Często słyszymy o dzieciach zmuszanych do nauki lub o wielu studentach wybierających szkoły i kierunki studiów zgodnie z wolą rodziców, a „dzieci, które nie słuchają rodziców, zostaną rozpieszczone na sto sposobów”.
Ilu rodziców zastanawia się, czy naprawdę słuchali swoich dzieci, skoro mają prawo wyboru i wierzą, że to słuszne? Ilu dorosłych patrzyło na problemy i wydarzenia swoich dzieci z ich perspektywy lub konsultowało się z nimi przed podjęciem decyzji?

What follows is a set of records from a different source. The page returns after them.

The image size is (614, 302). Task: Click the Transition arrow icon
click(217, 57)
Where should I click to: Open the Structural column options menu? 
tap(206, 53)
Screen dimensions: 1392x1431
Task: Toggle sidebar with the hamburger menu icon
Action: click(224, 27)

Proszę, spróbuj zadać sobie to pytanie. To prawda, że rodzice zawsze chcą, aby ich dzieci były otoczone najskuteczniejszą opieką i żyły w najlepszym możliwym środowisku. Ale rodzice nie mogą żyć dla swoich dzieci, ponieważ to ich życie i przyszłość. Towarzyszenie dzieciom to nie tylko znane słowo czy slogan, i nie jest to tylko żart.
Zacznij od słuchania, dzielenia się i doradzania na podstawie doświadczeń rodziców, ale spójrz na nie z perspektywy dzieci. Muszą żyć własnym życiem, a nie zastępować lub kontynuować niedokończone marzenia rodziców.